Not to be defeated, our collective penchant for pasta has redefined noodles as we know them in a market that’s exploding with novel varieties made from veggies, beans, lentils, seaweed, mushrooms, and more. While it’s great we don’t have to give up our pasta fix, so many seemingly better and more nutritious options can make the best healthful choice confusing.

Pasta is made from milled durum wheat (semolina), a hard wheat that’s higher in protein than the wheat used to make bread. When mixed with water, it forms the dough that is cut into shapes like spaghetti and penne. The milling process removes the bran and the germ from the wheat, leaving only bits of the starchy endosperm. Removing the bran and germ strips fiber and important B vitamins and nutrients. However, many refined pastas are enriched with B vitamins and iron.
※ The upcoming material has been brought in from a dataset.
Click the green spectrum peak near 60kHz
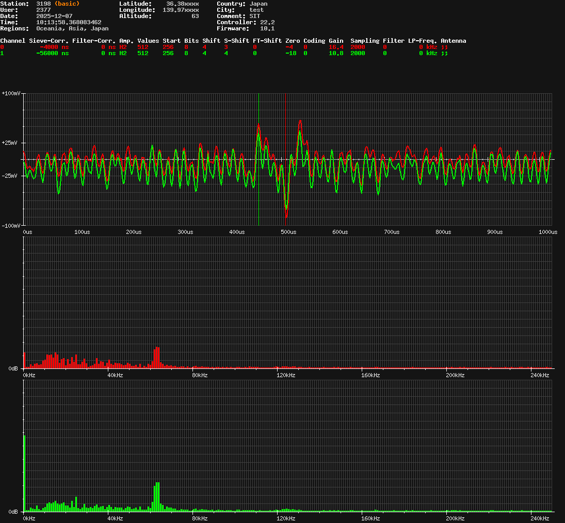 click(157, 497)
Kneading the dough results in a protein matrix surrounding the starch particles, which gives pasta its strong, stretchy composition. According to Nicola M. McKeown, Ph.D., associate professor at the Friedman School of Nutrition Science and Policy, this may “lead to slower digestion of the starch particles, lower release of glucose, and may help you to feel fuller.” Compared to some other carbohydrate-based foods, like potatoes, white rice, and bread made from white flour, pasta is slower to digest.

Its slower digestion may provide evidence to disprove it plays a role in weight gain. According to a recent systematic review and meta-analysis of 30 studies involving nearly 2,500 people, published in a 2018 journal BMJ Open, pasta did not cause weight gain or an increase in body fat in people who ate pasta instead of other carbohydrates as part of a healthy diet. Some participants even experienced weight loss. “If we consider that pasta is the staple carbohydrate source in the Mediterranean diet, and the evidence consistently supports the health benefits of a Med. diet, I think pasta can be part of a healthy dietary pattern,” says McKeown.

White vs. Whole Wheat

Whole wheat pasta is also made from wheat flour, but it retains most of the bran and germ, resulting in a more textured and hearty pasta that delivers more vitamins, minerals, and fiber and fewer calories than refined pasta. Whole wheat pasta has twice the fiber, which can provide up to 25 percent of the recommended daily fiber intake per serving.

Most of us are not meeting the daily recommendations for dietary fiber or whole grains, says McKeown, which makes whole-grain pasta a good choice over refined. “Dietary fiber can help in maintaining a healthy weight, lowering risk of diabetes and heart disease, and even promoting gut health, to name just a few benefits,” she says.